Have you ever been manipulated by a director in the way that your character manipulates Natalie’s?
I would never let that happen! I mean, if I’m not aware at first, then I might be surprised, but if I start to understand what’s going on – I’m too old for that.
The only time I’ve been, not manipulated, but tricked around, I reacted very badly and it ended up that I will never work with that person again, and he knows it. [laughs]
And he was?
Luc Besson, of course. We call him the Darth Vader of French cinema. The dark side of the force.
Is he that bad, then?
I don’t know. No, it’s just an image.
In this film, but also in Mesrine and Eastern Promises, you excel at playing very driven, obsessed characters. Does that come easily to you? Do you find yourself becoming lost in that person?
No, I don’t feel like I’m losing myself. I’m losing myself in the moment. So, it’s more about letting yourself go, and experiencing that moment.
But when it’s cut, and I’m going back to the trailer, I don’t keep on walking like the character. I’m not like that, no. I used to, but it seems like it’s something you do when you’re younger, because you feel like you have to. Otherwise you’re not going to be real.
Then once you get, I guess, a little older, and you get more in touch with your emotions, and less worried about the way you look, or blah blah blah, you know that you can get the same result without being a jerk to everybody else as well.
How much did it matter to you to break through in Hollywood?
First of all, I’m not sure that I’ve really broken through, but how did I manage to have gigs coming from the States?
Was that important to you? Because a lot of French actors quite happily spend their entire career in the French film industry.

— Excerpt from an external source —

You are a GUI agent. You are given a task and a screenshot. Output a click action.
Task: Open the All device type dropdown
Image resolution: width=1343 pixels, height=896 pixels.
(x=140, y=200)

And they say they’re glad, but it’s not true. [laughs] Because the best thing is to be able to work everywhere, to be called and then you just pick what you want.
It’s not a question of language or market any more. That’s the ideal. But what I think it is, I’m not sure, but from the conversation I’ve had with the English-speaking directors who’ve called me, it’s because of the movies that I made in France.

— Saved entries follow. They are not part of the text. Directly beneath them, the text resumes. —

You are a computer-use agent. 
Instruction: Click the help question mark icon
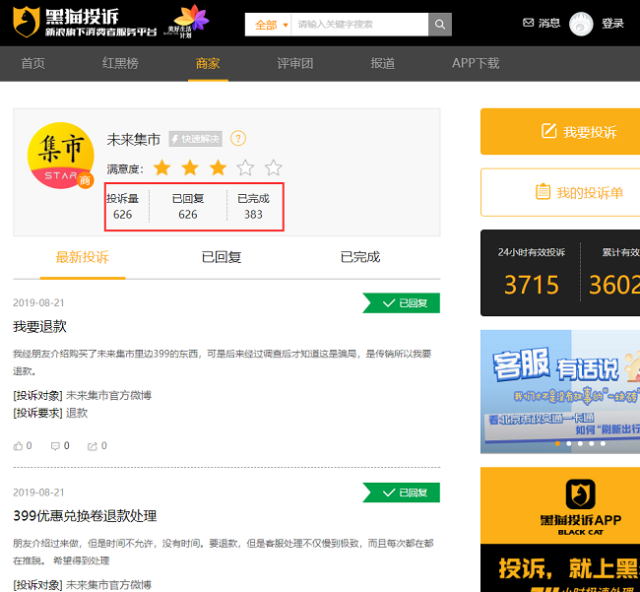point(238,139)
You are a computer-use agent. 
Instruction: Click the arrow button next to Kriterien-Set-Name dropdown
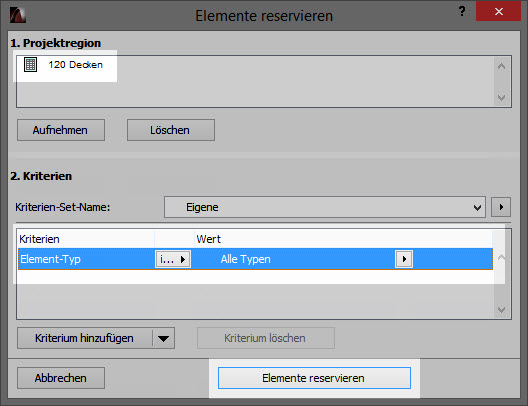pyautogui.click(x=501, y=207)
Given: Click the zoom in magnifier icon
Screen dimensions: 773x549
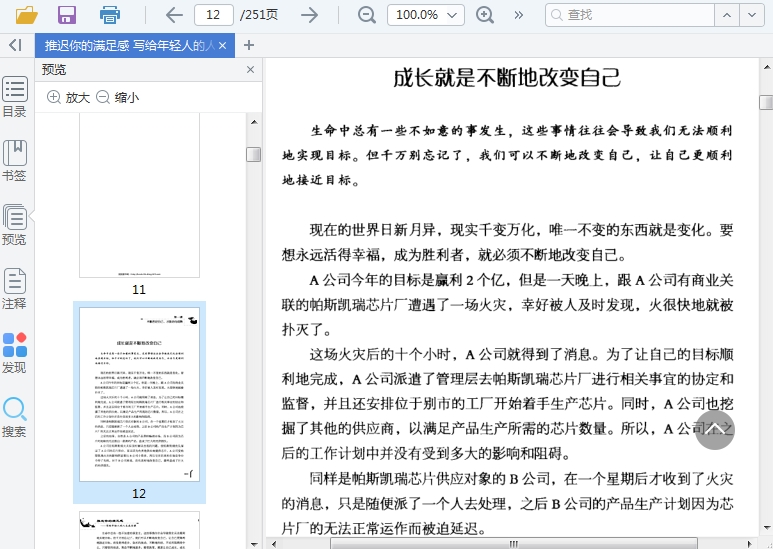Looking at the screenshot, I should click(485, 15).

I’ve been pretty spoiled, first of all, because I only worked – you know, we were like a bunch of angry kids, in a way. It’s like, fuck la Nouvelle Vague, and we’re going to do something new. That’s the attitude we had with Mathieu Kassovitz, Jan Kounen, Gaspar Noe, all those guys, you know.
And so, we came up with those movies that were not huge box office things, but they’ve been traveling a lot. They went to a lot of festivals and stuff. And I guess the directors saw them, and I know that’s why Soderbergh called me, and that’s why Cronenberg called me, and that’s why Darren called me. So, I guess it’s because of the choices, really.
So, it wasn’t simply doing Ocean’s Twelve and then becoming more noticeable?
No, no, no. What came out of Ocean’s Twelve is actually great, because you do one Ocean’s Twelve and you’re more known around the world than if you did 20 years in the French cinema industry.
Do you feel the need to do a balancing act, between American and French cinema?
Well, I did Ocean’s Twelve. I didn’t do Fast And Furious. You know, it’s not the same at all.
Soderbergh is a very respectable director that manages to have an incredible amount of freedom in a system that doesn’t allow anybody to be free as he is on a set. And he will jump from Solaris to Ocean’s Twelve and Thirteen.
So, it’s like, to tell the truth, I don’t really have the sense that I have really worked on a Hollywood movie, because Ocean’s Twelve is not a real Hollywood movie. It’s a bunch of guys that know each other, that stick together; they have total control over the product. So, it’s not really a Hollywood movie. It’s Hollywood people having fun in a very expensive indie movie, let’s say. [laughs]
Who else would you like to work with in America?
There are so many. Oh, man, that’s a complicated, complicated question. Because, you know what? The truth is that I don’t have a fantasy director, somebody I would love to work with. Martin Scorsese, you know. That’s what I kept saying to Mathieu Kassovitz back in the day. He’d say, “You’re going to go to America. You’re going to have a career.” “Why do you want me to go to America? We can work together.”
It’s not about integrating something else. It’s about doing something that people want to see, and you don’t have to work with known directors for that.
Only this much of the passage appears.